**WHAT TO DO**
Word for word, print each record, dropping any image it holds.

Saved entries
______________________________
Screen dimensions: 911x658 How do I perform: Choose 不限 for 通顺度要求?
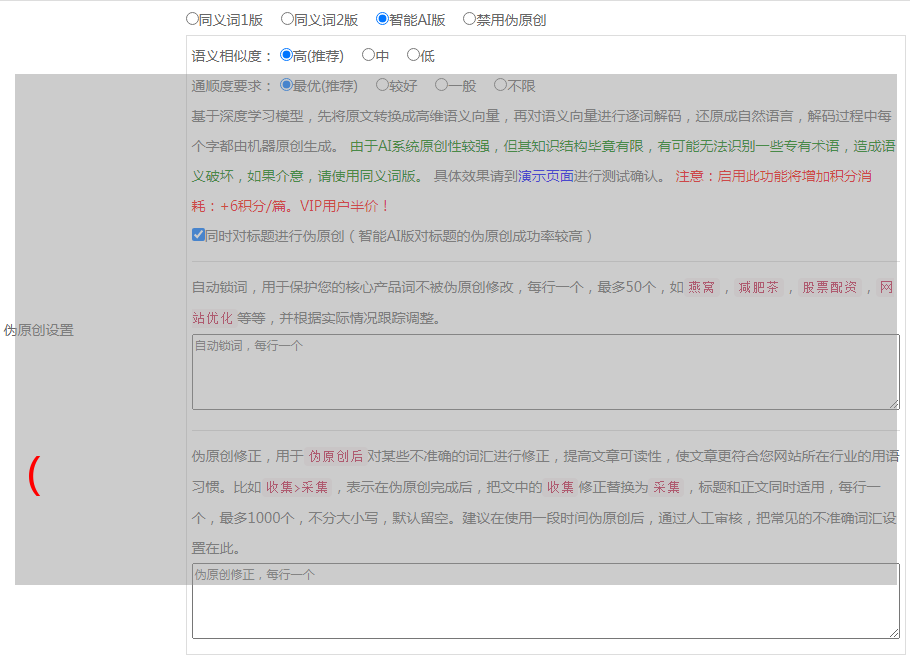click(x=500, y=86)
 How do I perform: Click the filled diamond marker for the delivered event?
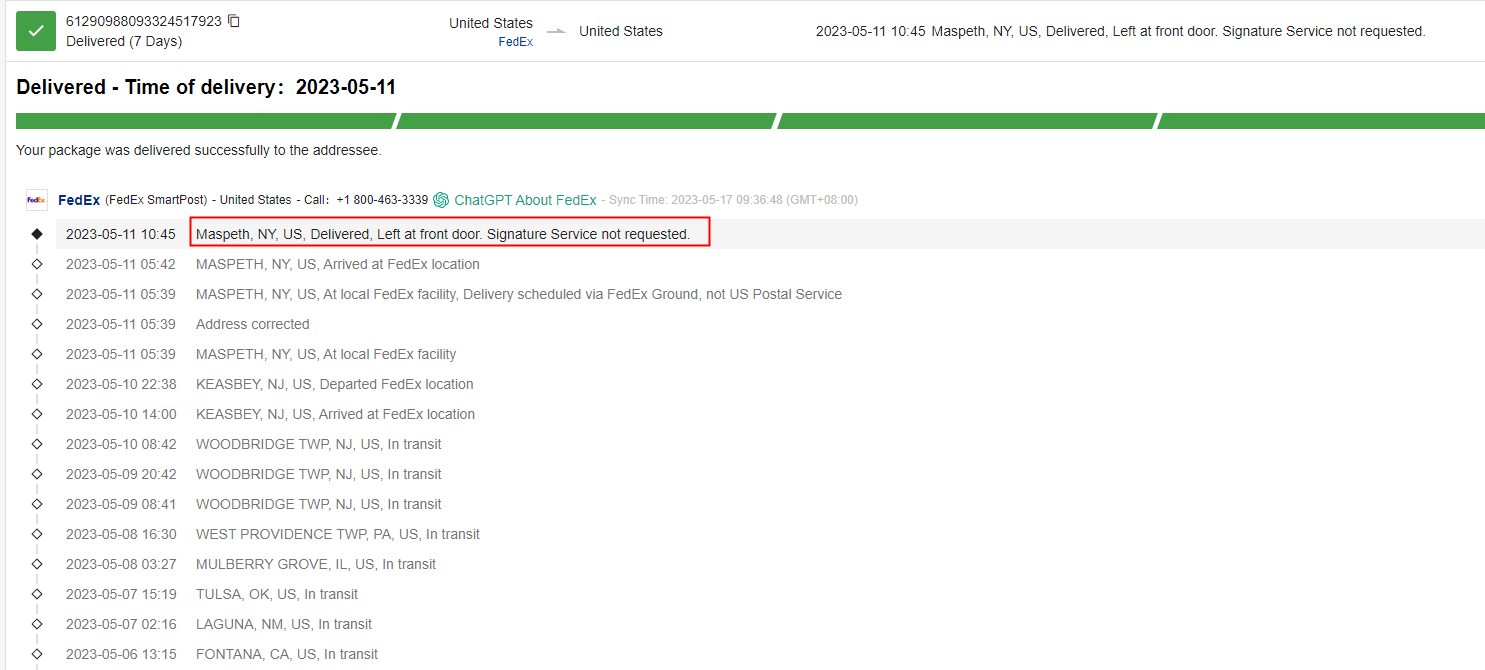pyautogui.click(x=37, y=234)
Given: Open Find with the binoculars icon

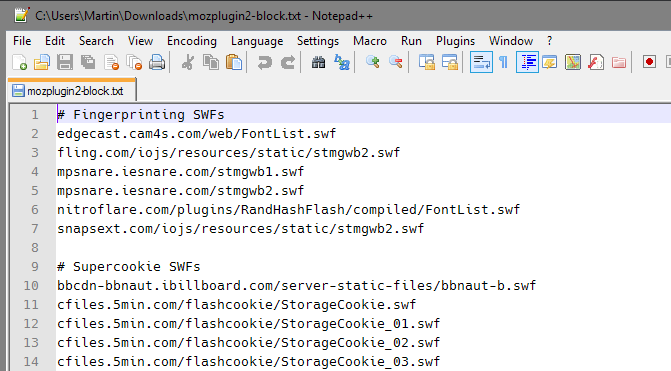Looking at the screenshot, I should click(318, 62).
______________________________
**ANSWER SPACE**
Screen dimensions: 911x658 How do I perform: Choose 不限 for 通顺度要求?
click(x=500, y=86)
 How do I perform: Click the filled diamond marker for the delivered event?
pyautogui.click(x=37, y=234)
Given: Open Find with the binoculars icon

Looking at the screenshot, I should click(318, 62).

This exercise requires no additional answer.